Kam nicht zum Treffen mit der Schweizer Botschaft: Der chinesische Menschenrechtsanwalt Tang Jitian.

Mitten im Jubel um die sechste Schweizer Goldmedaille an den Olympischen Spielen in China kommt es zu diplomatischer Verstimmung zwischen Bern und Peking. Auf Twitter hat die Schweizer Botschaft in Peking den chinesischen Behörden am Donnerstag «Zensur» vorgeworfen – nur wenige Stunden bevor Michelle Gisin in der Kombination zu Gold fuhr.

Hinter dem Vorwurf der Botschaft steht ein tragisches Schicksal: Der prominente chinesische Menschenrechtsanwalt und Regimekritiker Tang Jitian ist vor zwei Monaten spurlos verschwunden. Schon am 10. Februar publizierte die Schweizer Botschaft zu Tangs Unterstützung erste Nachrichten in den sozialen Netzwerken. Darin forderte die Botschaft, dass Tangs Aufenthaltsort unverzüglich offengelegt werde.

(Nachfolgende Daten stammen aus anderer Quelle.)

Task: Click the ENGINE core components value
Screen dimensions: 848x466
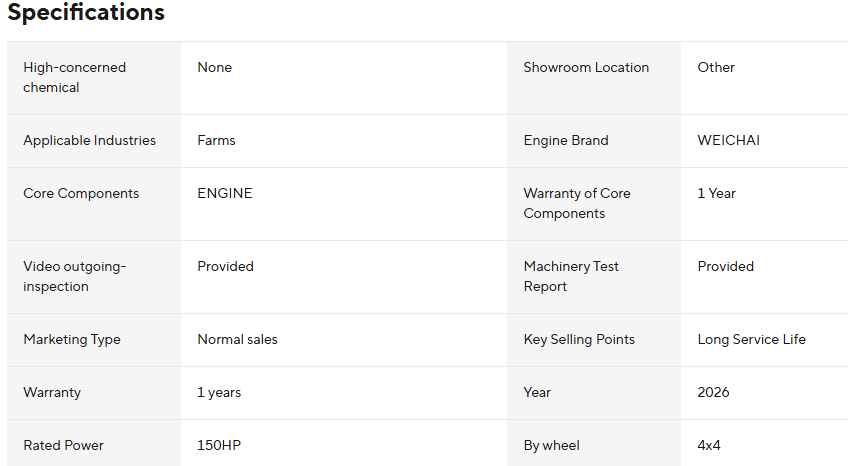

Diese Nachricht setzte die Botschaft damals auch auf dem chinesischen Twitter-Pendant Weibo ab. Doch der Weibo-Post sei «24 Stunden nach Publikation grob zensuriert» worden. Das heisst: Der Post der offiziellen Schweiz wurde kurzerhand gelöscht. Das machte die Botschaft nun mit einer Woche Verzögerung auf Twitter publik, das nicht der chinesischen Zensur untersteht.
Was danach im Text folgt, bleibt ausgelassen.